## Written instruction:
Identify every line in the records that contains the word "This", and copy each of those lines.

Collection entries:

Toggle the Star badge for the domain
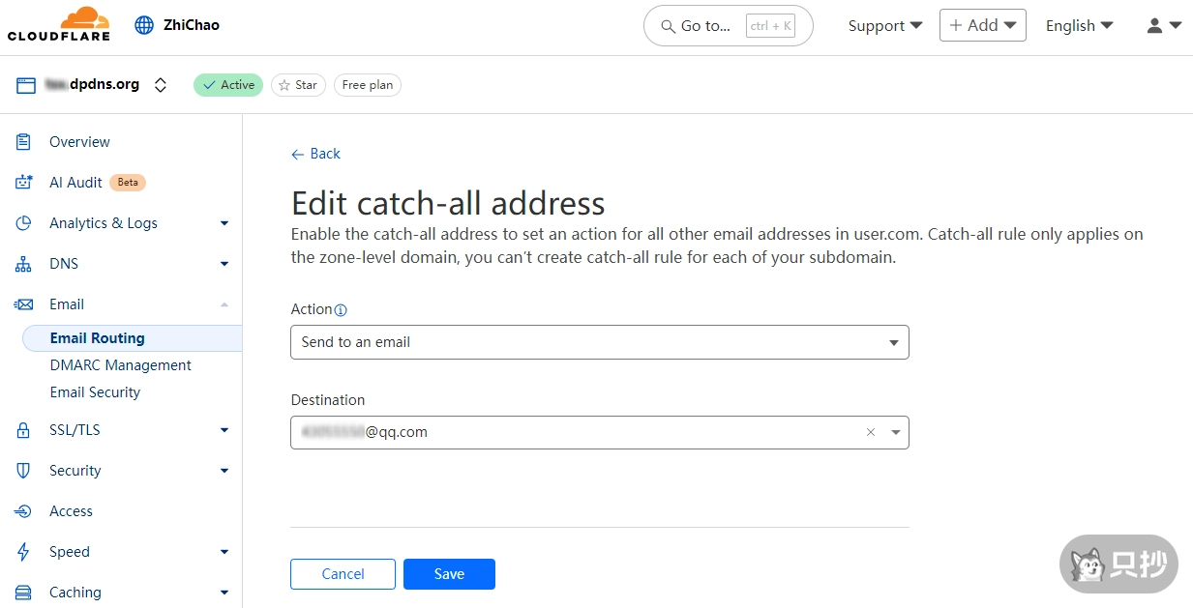The width and height of the screenshot is (1193, 608). (298, 85)
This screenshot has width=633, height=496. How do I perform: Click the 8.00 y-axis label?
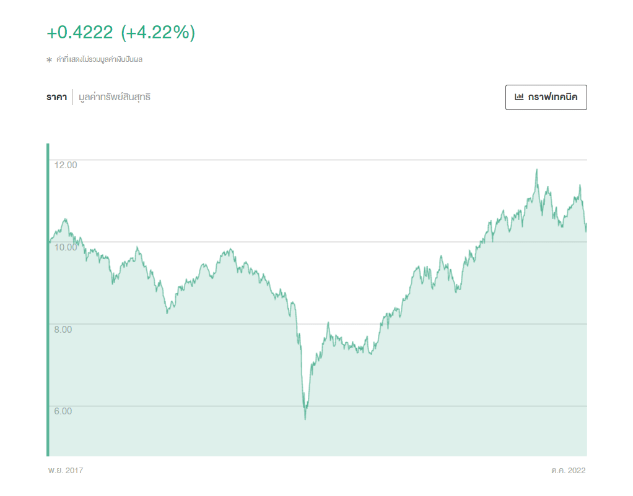coord(63,329)
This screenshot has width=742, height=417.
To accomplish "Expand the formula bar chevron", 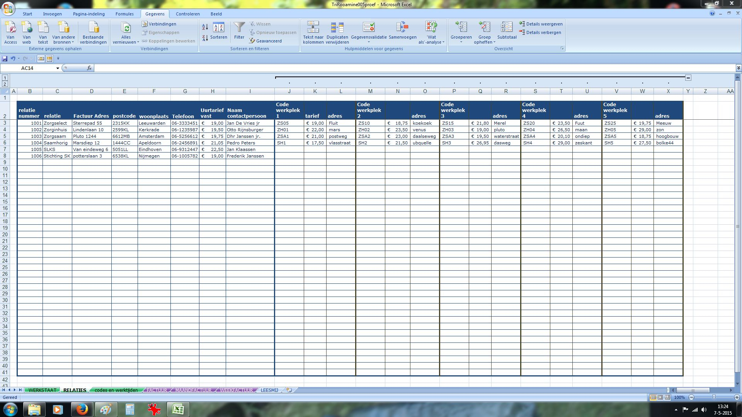I will coord(739,68).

## Result of the exercise:
This screenshot has width=633, height=496. How do I perform: Click the 8.00 y-axis label?
This screenshot has width=742, height=417.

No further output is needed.